The analysis of pooled data from multiple studies by Lanphear et al (2005) represents a very rare good example of what is possible when data is shared.  However, the investigators from the different studies only agreed to share the data among themselves.  This is especially unfortunate because the analysis primarily relied on a loglinear dose-response model.  When a group of World Health Organzation toxicologists (2011) relied on this analysis, they were obliged to produce a dose-response model from adjusted data, rather than actual data.   

Disease Models

Many of the health outcomes that are the subject of environmental epidemiology are common and are known to be influenced by many variables.  Instead of a new multivariate regression analysis for every study, adjusting for “confounding variables” could be done much more reliably it the adjustments were based on literature collected over many decades and many cohorts.  That would reduce the possibility of a non-causal cohort-specific association, and would encourage more careful consideration of the quantitative cause-effect relationship of all the variables.  The rule of thumb is that a relative risk of at least two is needed to exclude a strong possibility of an association that is not causally related.  But with pooled data and reliable quantitative models for major disease factors, the possibility of quantitative characterization of lesser causal influences would be greatly enhanced.

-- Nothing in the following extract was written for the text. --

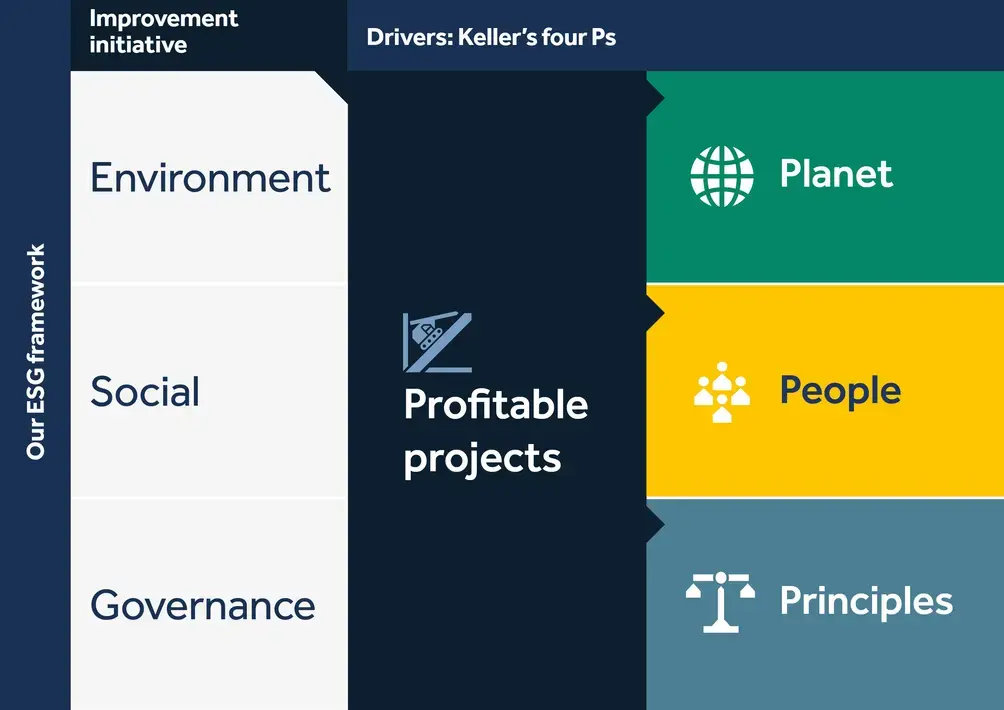
Task: Select the Principles label
Action: point(866,601)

For example, let’s suppose a study is being developed to characterize the relationship between arsenic and lung cancer.  The main influence on the development of lung cancer is smoking, and therefore, detailed knowledge about the quantitative relationship between smoking and lung cancer would greatly aid the determination of what additional effect arsenic has, and how it does or does not interact with smoking.  But without a long history of recorded observation, that is a pipe dream.

References

Lanphear BP, et al (2005).  Low-level environmental lead exposure and children's intellectual function: an international pooled analysis.  Environ Health Perspect. 113:894-9.

World Health Organisation (2011).  Lead (addendum). Safety evaluation of certain food additives and contaminants.  WHO Food Additive Series 44, pp 381-497.

Official Post Soundtrack

Cranes (2004).  Particles & Waves.  In:  Particles & Waves, Track 5.


Post Notes

Thesis #32.  One more on epidemiology will finish the thread, I think.